You are given two strings s and t that consist only of lower-case letters. String t was created by adding one letter chosen at random to string s, then shuffling the resulting string. Find the letter that was added to t. For instance, the difference between the two strings “abcdef” and “bfxdeac” is the character “x”.

I could sort each string and then go character by character until they don't match, but that's O(n * log(n)). Making a "counter" for each string is O(n) and comparing them is constant time, so hash tables is definitely the right way to go about this.

At first I was super excited to try this in scheme because hash tables strike me as super non-functional! It turns out there are actually pretty functional ways to do this, so the fun part ended up being playing with different ways to control state.

First the easy part:

; this one defines a variable:
(define lowercase-letters (string->list "abcdefghijklmnopqrstuvwxyz"))
; this one defines a function:
(define (increment x) (+ x 1))

I couldn't find a good function for making a counter hash table, so I'll have to define it myself. There's a number of ways I could do this. First, the "imperative", "mutable" way:

(define (count-chars-mut string)
  ; First make a hash table called counts:
  (define counts (make-hash)) 
  ; now for each character in the string, update the hash table:
  (for-each (lambda (char) (hash-update! counts char increment 0))
    (string->list string))
  ; return the hash table:
  counts)

Scheme documentation explains that for-each is like map except that it's used for its side effects, so it doesn't return anything. The exclamation mark in hash-update! is a reminder that this function changes the state of something. The 0 argument to hash-update! means that if it tries to look up a key and there's no value it, it sets it to 0. This is pretty good, because even though there's multiple lines that run in order changing state as they go, it's wrapped up well inside a single function.

Another way to think of this is to solve it recursively (classic!). The counts for a string are the counts for the tail of the string (everything but the first character) with the count for the first character incremented (and the counts for an empty string are an empty hash table):

(define (count-chars-rec string)
  (if (string=? string "")
      (hash)  ; if the string is empty make an empty hash table
      (let ((head (string-ref string 0))
            (tail (substring string 1)))        
        ; otherwise, make a hash from the rest of the list and then increment it for the current character
        (hash-update (count-chars-rec tail) head increment))))

The fascinating thing here is that this uses "hash" instead of "make-hash" and "hash-update" instead of "hash-update!", using immutable hash tables!

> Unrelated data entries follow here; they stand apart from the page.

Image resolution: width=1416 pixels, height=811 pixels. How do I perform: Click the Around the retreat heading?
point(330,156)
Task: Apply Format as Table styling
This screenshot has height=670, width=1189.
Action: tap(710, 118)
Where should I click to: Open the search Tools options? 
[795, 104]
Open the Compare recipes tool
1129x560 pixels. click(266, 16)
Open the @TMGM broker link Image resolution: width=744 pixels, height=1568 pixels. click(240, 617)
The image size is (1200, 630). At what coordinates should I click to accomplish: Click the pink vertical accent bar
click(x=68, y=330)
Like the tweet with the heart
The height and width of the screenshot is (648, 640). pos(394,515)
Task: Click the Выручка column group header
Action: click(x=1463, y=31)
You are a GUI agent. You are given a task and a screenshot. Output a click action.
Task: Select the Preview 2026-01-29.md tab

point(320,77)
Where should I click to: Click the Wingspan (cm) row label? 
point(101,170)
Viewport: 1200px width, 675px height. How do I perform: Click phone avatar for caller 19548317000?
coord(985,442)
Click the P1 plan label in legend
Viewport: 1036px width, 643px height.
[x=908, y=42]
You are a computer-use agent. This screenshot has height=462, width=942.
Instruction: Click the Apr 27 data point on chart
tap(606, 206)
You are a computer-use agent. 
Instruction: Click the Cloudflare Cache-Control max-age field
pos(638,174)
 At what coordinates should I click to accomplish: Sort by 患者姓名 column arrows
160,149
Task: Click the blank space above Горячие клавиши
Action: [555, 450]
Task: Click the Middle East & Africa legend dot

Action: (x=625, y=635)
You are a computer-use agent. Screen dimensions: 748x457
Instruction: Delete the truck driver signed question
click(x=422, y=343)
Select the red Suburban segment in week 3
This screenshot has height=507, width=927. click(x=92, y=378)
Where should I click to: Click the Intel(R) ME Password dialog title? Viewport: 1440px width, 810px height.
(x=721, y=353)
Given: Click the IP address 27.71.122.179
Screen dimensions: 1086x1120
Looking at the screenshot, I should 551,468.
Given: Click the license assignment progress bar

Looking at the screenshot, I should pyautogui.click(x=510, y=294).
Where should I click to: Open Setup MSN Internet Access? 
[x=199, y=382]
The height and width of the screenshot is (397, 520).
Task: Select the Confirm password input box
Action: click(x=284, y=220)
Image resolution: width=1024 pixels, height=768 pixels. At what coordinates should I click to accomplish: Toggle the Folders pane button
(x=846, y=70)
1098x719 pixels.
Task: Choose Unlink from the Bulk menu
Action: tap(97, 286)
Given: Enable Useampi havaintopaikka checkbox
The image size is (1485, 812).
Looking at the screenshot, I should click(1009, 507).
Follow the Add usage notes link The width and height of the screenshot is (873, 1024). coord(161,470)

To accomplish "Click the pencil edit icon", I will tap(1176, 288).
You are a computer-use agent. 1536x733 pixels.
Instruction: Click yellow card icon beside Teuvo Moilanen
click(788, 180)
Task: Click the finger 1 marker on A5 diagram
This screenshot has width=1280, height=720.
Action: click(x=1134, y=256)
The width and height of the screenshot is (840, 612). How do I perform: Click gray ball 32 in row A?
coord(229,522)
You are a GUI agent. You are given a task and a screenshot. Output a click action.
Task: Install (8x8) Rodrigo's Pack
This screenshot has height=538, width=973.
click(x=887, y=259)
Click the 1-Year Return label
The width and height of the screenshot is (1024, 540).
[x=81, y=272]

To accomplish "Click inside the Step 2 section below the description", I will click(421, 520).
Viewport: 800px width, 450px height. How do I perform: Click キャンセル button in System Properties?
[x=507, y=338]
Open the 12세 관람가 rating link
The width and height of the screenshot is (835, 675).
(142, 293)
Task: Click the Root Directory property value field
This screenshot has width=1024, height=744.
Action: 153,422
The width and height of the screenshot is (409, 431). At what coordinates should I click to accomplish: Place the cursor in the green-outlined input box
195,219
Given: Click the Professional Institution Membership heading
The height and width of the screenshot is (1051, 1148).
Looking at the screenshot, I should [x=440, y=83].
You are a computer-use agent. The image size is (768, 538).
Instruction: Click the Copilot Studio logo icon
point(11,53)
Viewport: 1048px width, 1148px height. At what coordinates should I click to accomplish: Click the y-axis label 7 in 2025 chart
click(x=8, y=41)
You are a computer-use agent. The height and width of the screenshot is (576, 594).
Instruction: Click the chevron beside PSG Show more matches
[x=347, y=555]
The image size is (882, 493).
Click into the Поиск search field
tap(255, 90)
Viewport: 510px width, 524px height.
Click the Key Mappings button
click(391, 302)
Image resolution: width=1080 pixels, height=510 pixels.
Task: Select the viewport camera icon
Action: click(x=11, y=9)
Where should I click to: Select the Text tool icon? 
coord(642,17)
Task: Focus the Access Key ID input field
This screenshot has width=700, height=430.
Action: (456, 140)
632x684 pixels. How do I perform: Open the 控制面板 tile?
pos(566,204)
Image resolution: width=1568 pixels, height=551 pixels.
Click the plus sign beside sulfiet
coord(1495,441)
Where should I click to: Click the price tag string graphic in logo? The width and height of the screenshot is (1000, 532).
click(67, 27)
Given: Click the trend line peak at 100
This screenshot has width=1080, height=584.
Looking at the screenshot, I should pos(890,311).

Every time hash-update is called it returns an entirely new hash table, representing the old hash table with the change applied.

Personally I think this is a little more straightforward if we define an inner function that takes a list of characters and uses "car" for head and "cdr" for tail:

(define (count-chars-list string)
  (define (inner chars)
    (if (empty? chars)
        (hash)
        ; "car" means the head of a list, "cdr" means the tail
        (hash-update (inner (cdr chars)) (car chars) increment 0)))
  (inner (string->list string)))

Finally, we can make this tail recursive:

(define (count-chars-iter string)
  (define (inner chars result)
    (if (empty? chars)
        result
        (inner (cdr chars) (hash-update result (car chars) increment 0))))
  (inner (string->list string) (hash)))

This time we call inner with a full list of characters and an empty hash table, and every time it calls itself one letter has been "moved" from "chars" into "result".

The last way I thought of to do this is using a common functional pattern, the "fold" (you've probably seen this, a looong time ago). We recognize that what we're doing here is taking a list, and somehow accumulating the values into a single result one at a time. We can do a fold if we know a starting value, and a function to incorporate each new value in the list into it. For example, I can write "sum" recursively like this:

(define (sum-rec list)
  (if (empty? list)
      0
      (+ (car list) (sum-rec (cdr list)))))

Or I can realize that I'm starting with zero, and using addition to combine the values in the list with it:

(define (sum list)
  (foldl + 0 list))

... and ...

(define (product list)  (foldl * 1 list))
(define (maximum list)  (foldl max -inf.0 list))

Etc.

In this case, we're starting with an empty hash table, and for each value incorporating it using hash-update:

(define (count-chars string)
  (define (count-char char hash) (hash-update hash char increment 0))
  (foldl count-char (hash) (string->list string)))

(I could do this in one line using a lambda, but I think it's more readable if I name "count-char")

OK now that I have a function to build the counter I guess I'm ready to solve this problem!

(define (extra-letter short-string long-string)
  ; get counts for each string
  (let ((short-count (count-chars short-string))
        (long-count (count-chars long-string))
    ; take a list of characters to compare the counts of
    (define (compare-letters chars)
      (let ((key (car chars)))
        (if (= (hash-ref long-count key 0)
               (+ 1 (hash-ref short-count key 0)))
            ; if the counts don't match, return the current character
            key
            ; otherwise try the rest
            (compare-letters (cdr chars)))))
    (compare-letters lowercase-letters)))

Now (extra-letter "abcdef" "bfxdeac") evaluates to #\x!

If I had done this in python:

from collections import Counter

def extra_letter(short_string, long_string):
    diff = Counter(long_string) - Counter(short_string)
    return list(diff.keys())[0]